Love Eater
実際、この男に見つめられると落ち着かないのだ。
隠し事なんて出来ない様な気迫。
攻撃的に脅す様なそれでないのにどうしてかソワソワと落ち着かない。
まるで隠してた悪さを問い詰められる子供の心境と言うのか。
どんな隠し事も隠す事に非を覚えてつい打ち明けさせられてしまうのだ。
だから、ソルトは百夜には極力助けを求めたくなかったのだが。
「……匂いだよ」
「匂い?匂いって、この部屋に漂ってる君の物以外のこの匂いの事かな?」
「っ…わかってんじゃねえか!」
「僕だからだよ。普通の人間なら気付く事のない匂いだねコレ。…ふむ。
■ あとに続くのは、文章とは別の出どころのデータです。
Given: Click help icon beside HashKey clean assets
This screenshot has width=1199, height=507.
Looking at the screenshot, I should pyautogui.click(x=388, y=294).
どれ…こっちかな、」
「あっ、ちょっ…」
スンッとその匂いを捉えると、百夜は元を探るようにゆらりと紫煙の如く部屋を横切っていく。
背後で気まずそうに待ったをかけたソルトの事など御構い無し。
時折立ち止まり匂いを捉えてまた動き出して、そうして立ち止まり手を伸ばしたのはクローゼットの扉。
それを躊躇いなく開けば綺麗に整頓された衣服やそれを収納した衣装ケースや。
その一つ、引き出し式の収納ケースに手を伸ばすとおもむろに引き出して中を探り始めるのだ。